> What the task asks:
From the records below, please return each line that holds the word "agent".

>>

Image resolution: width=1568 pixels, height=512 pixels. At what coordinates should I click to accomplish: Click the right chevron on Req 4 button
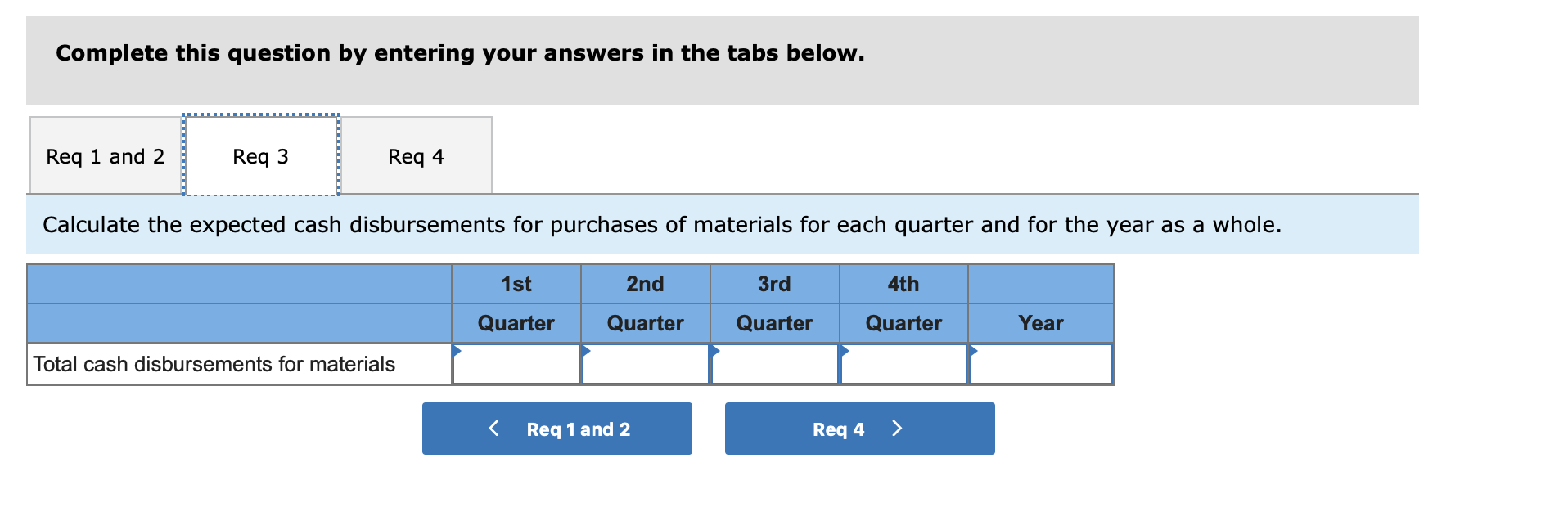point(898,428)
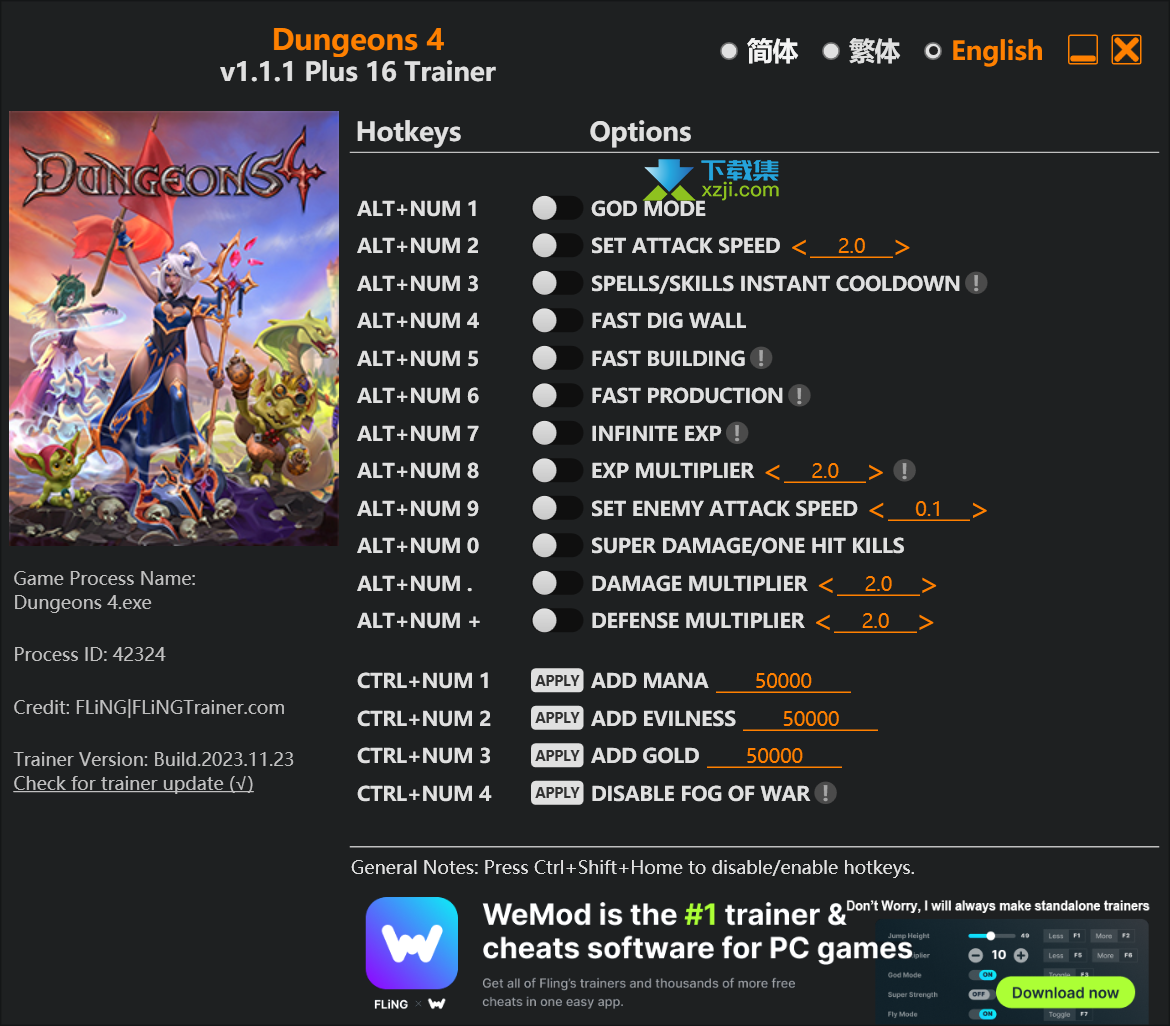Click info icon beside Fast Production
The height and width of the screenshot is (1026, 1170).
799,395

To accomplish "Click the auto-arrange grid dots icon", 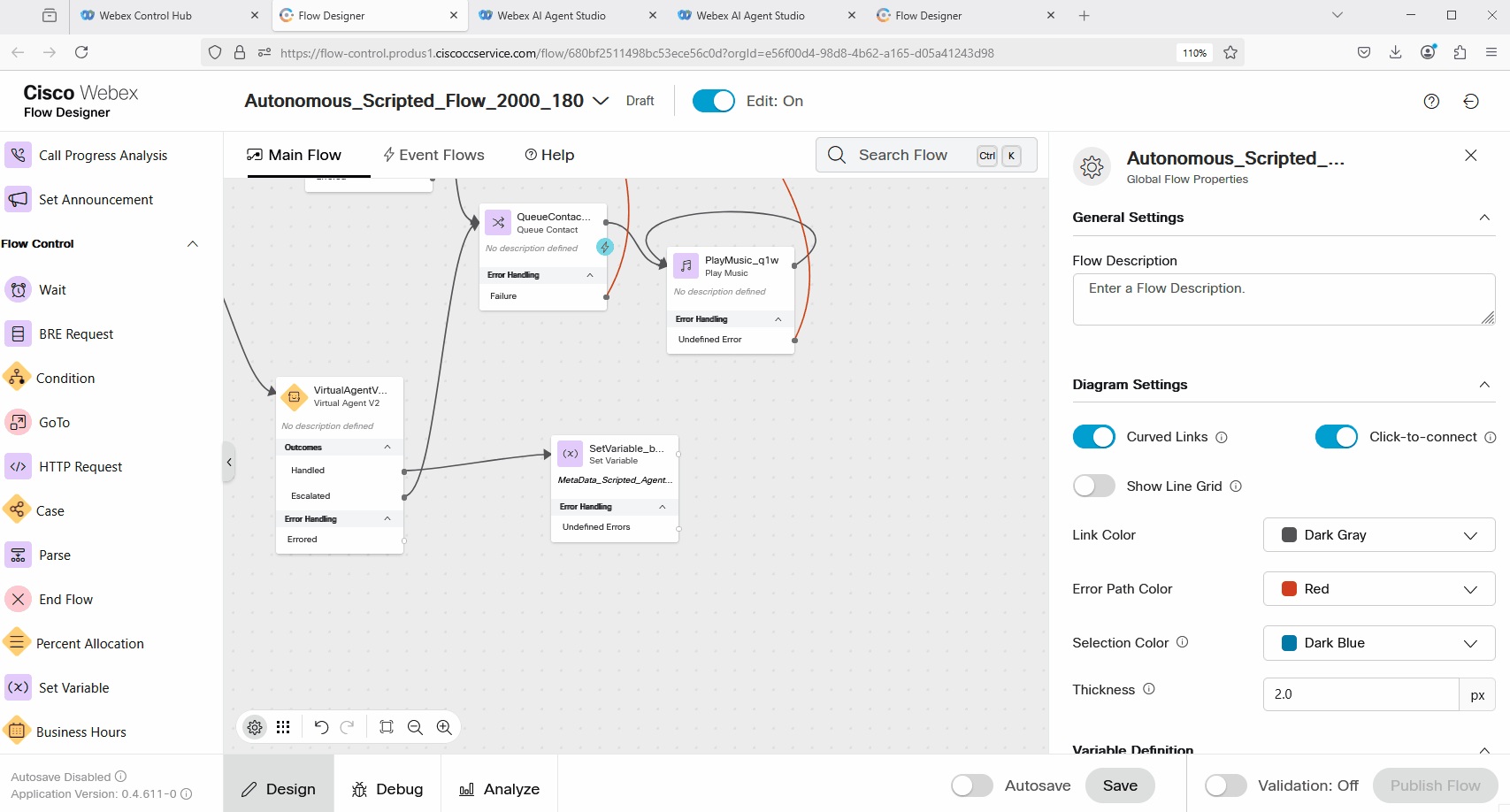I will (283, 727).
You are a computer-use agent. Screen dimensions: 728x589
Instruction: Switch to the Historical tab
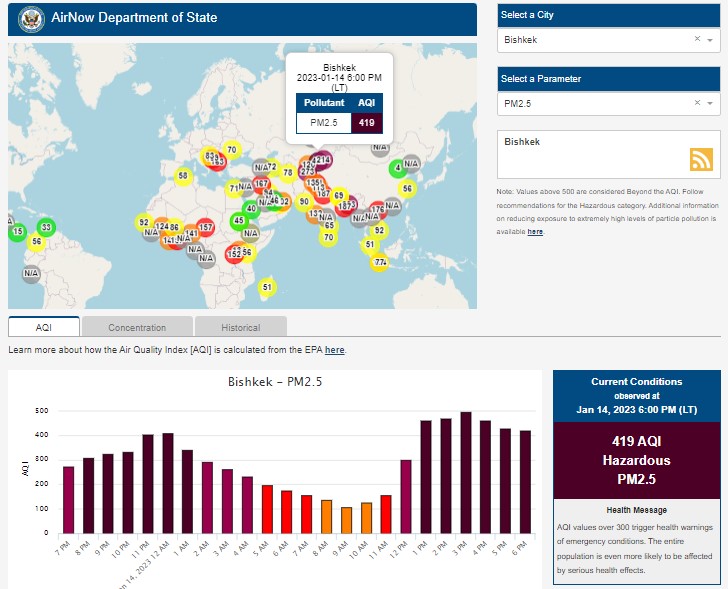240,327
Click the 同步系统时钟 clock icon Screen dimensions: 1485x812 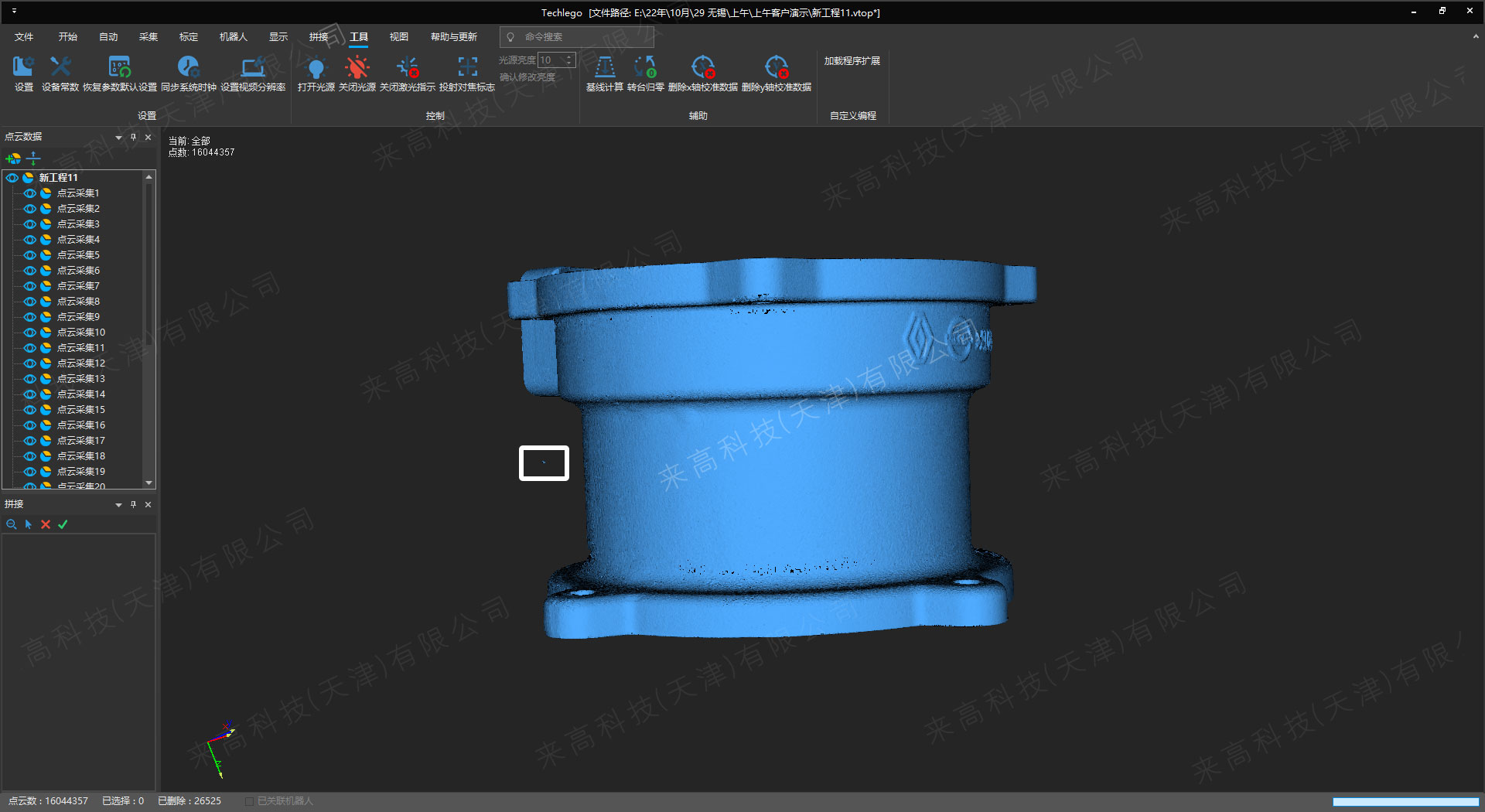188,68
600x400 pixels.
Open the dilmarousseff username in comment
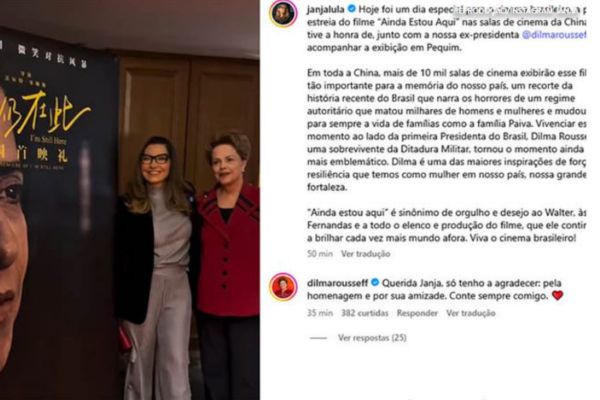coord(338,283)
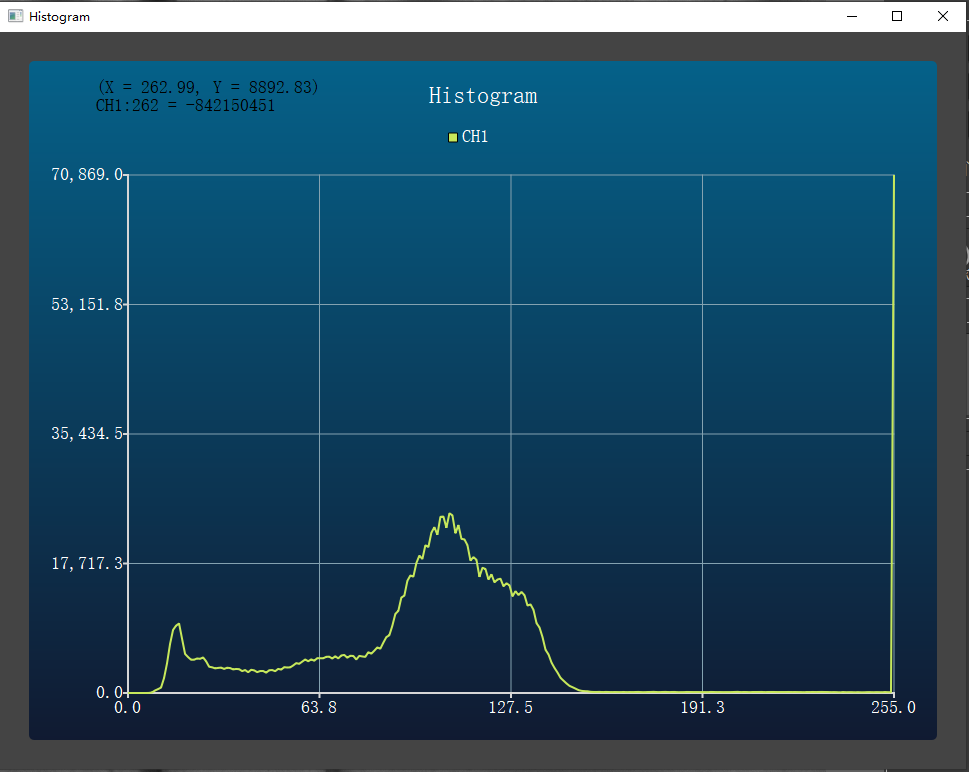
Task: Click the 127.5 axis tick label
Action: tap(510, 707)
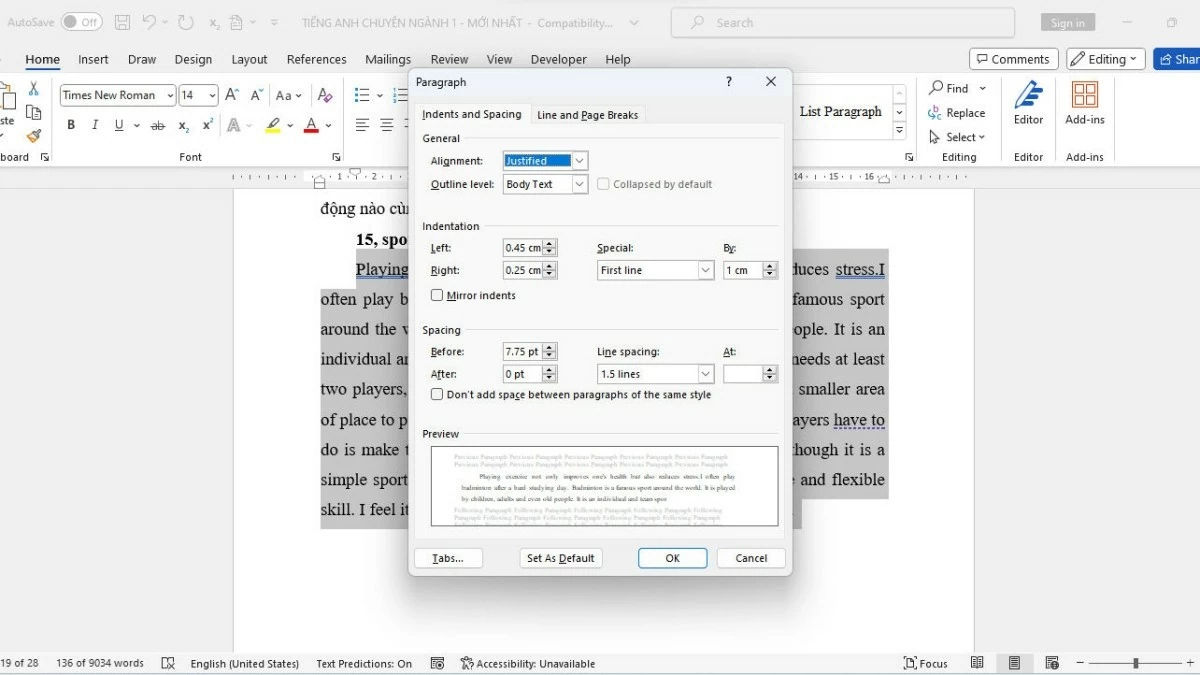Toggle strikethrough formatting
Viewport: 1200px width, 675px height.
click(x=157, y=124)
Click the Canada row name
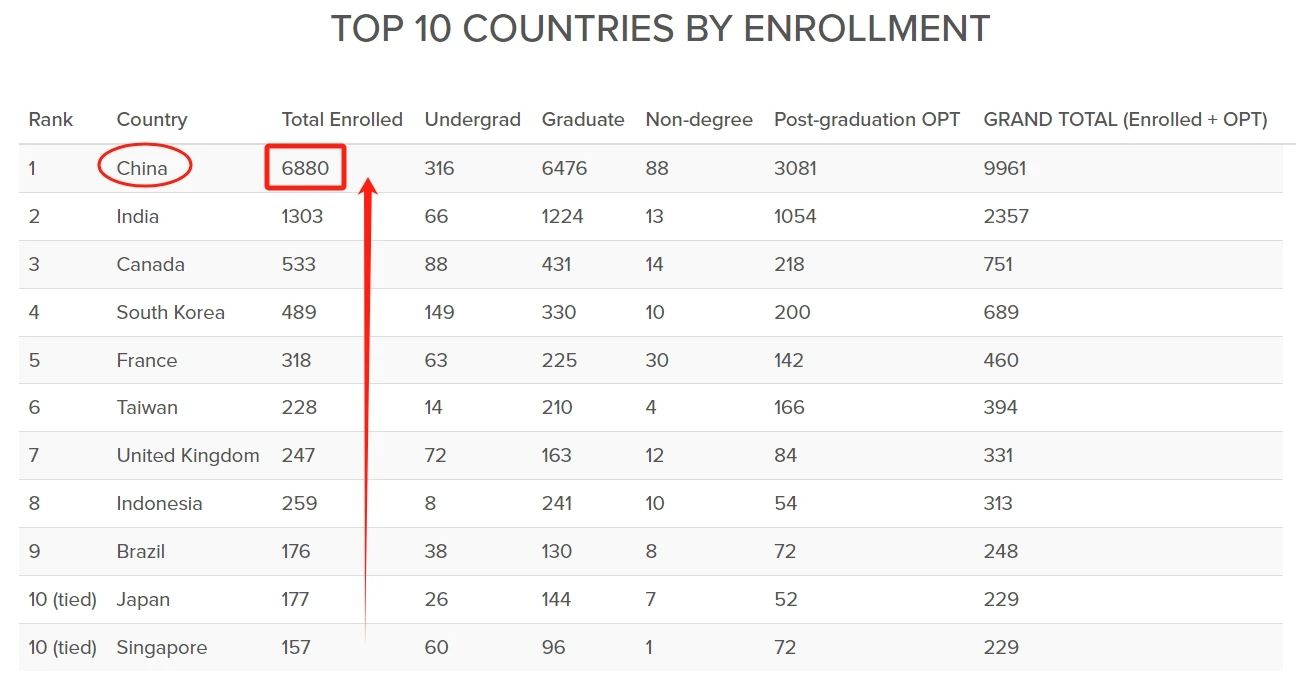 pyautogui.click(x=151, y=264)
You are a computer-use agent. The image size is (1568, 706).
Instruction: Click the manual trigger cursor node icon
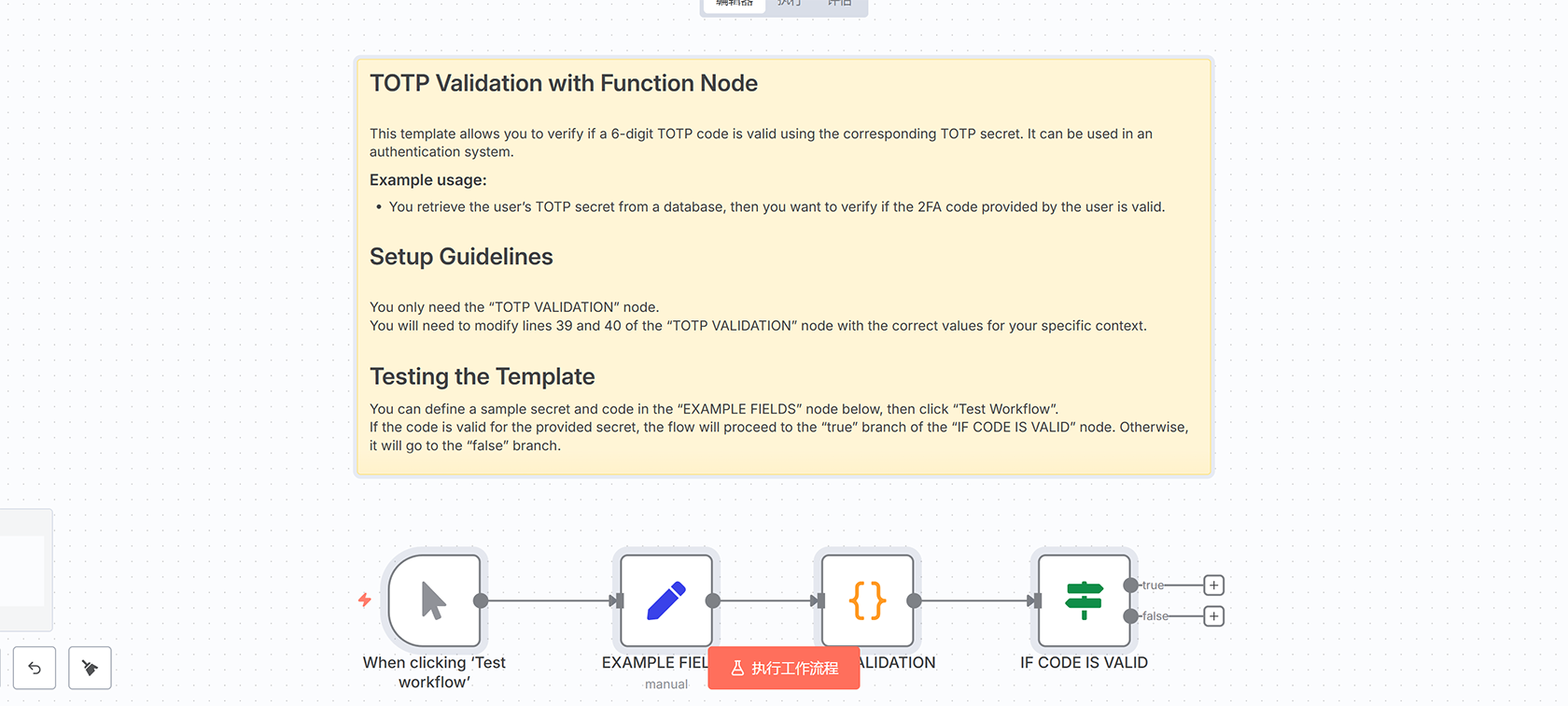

<<

> Your response:
You are a computer-use agent. Screen dimensions: 728x589
You are a computer-use agent. The image size is (1568, 706).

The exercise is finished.